*STATED EXERCISE*
Collect every line in the material below that contains the word "Where", and copy each one.

[start]

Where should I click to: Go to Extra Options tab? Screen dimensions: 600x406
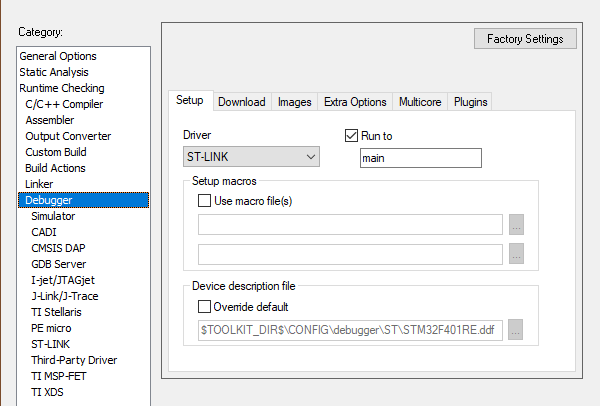355,102
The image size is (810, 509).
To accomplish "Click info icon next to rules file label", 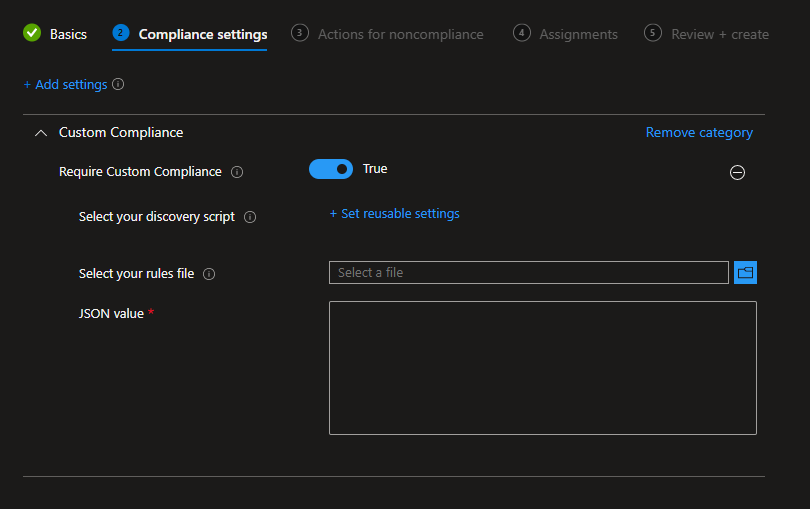I will click(209, 274).
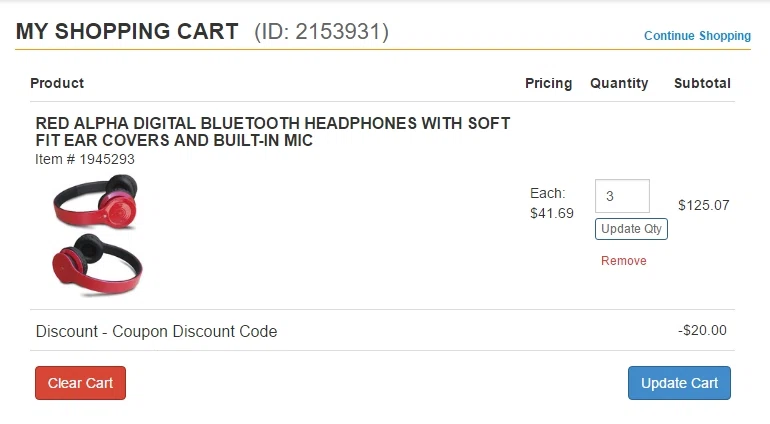This screenshot has width=770, height=424.
Task: Click the cart ID 2153931 text
Action: (x=322, y=31)
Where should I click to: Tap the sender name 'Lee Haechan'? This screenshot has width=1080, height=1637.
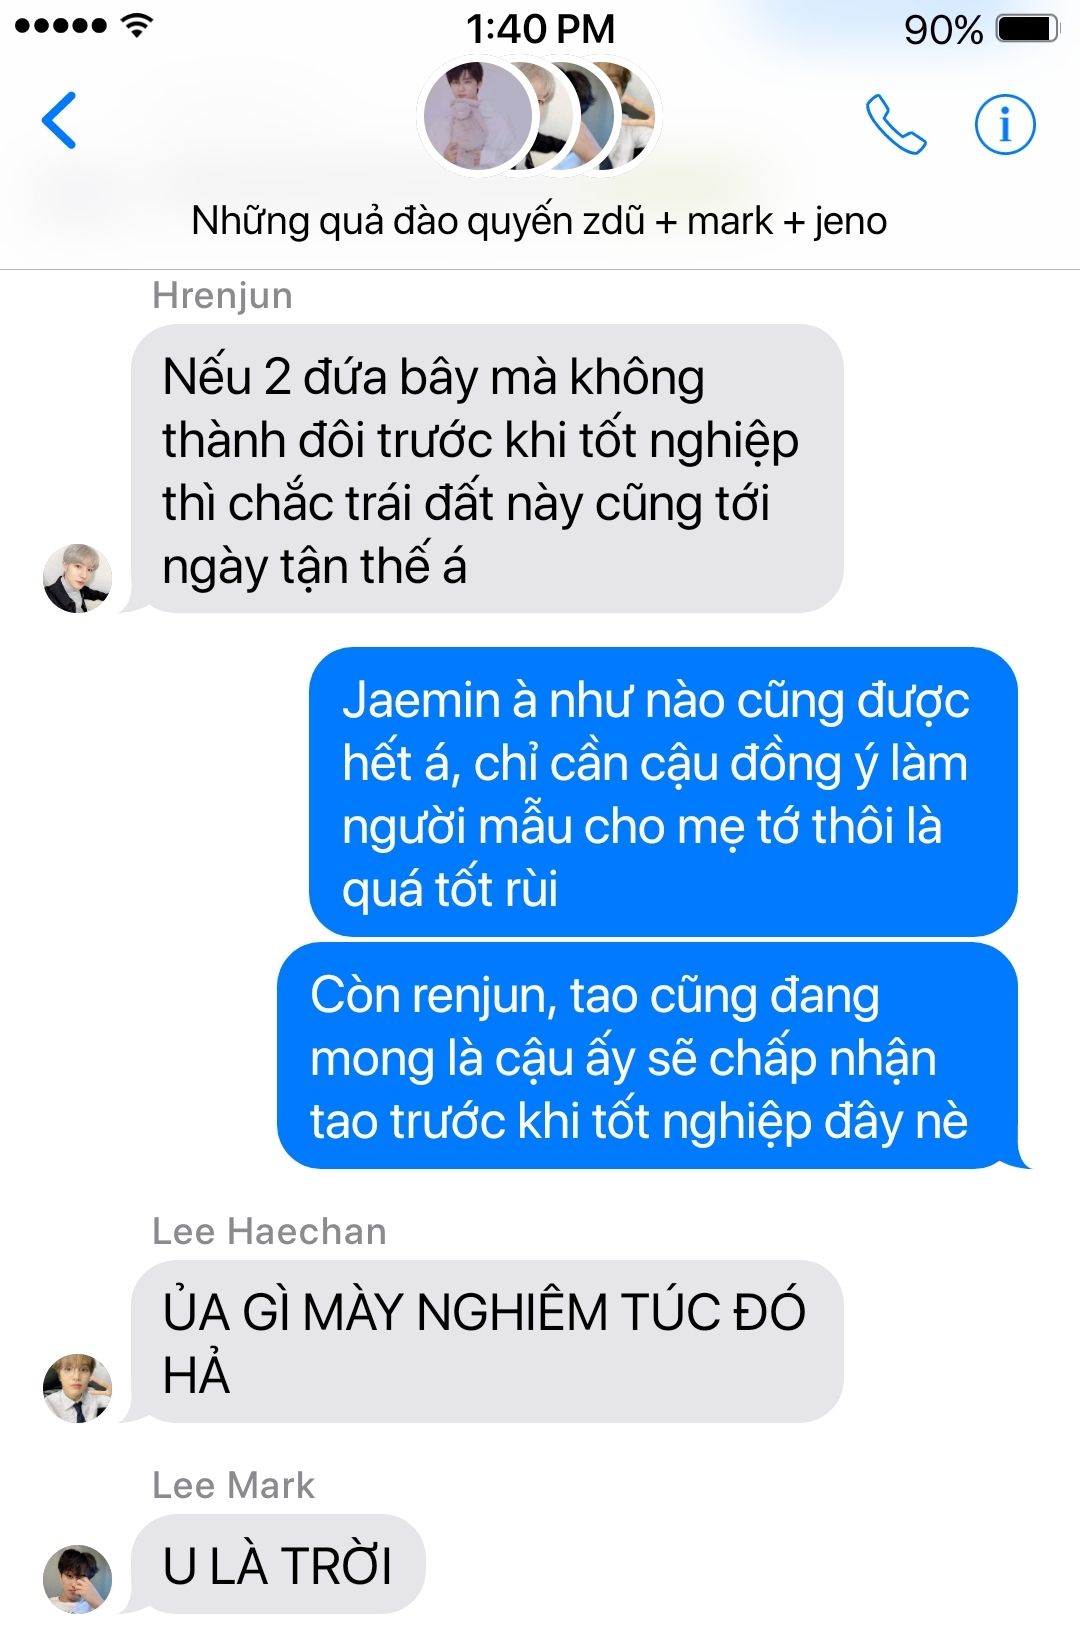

[end]

*REPLY TO THE EXERCISE*
Where should I click to: Go to Extra Options tab? Screen dimensions: 600x406
Where should I click to: Tap the sender name 'Lee Haechan'? This screenshot has width=1080, height=1637.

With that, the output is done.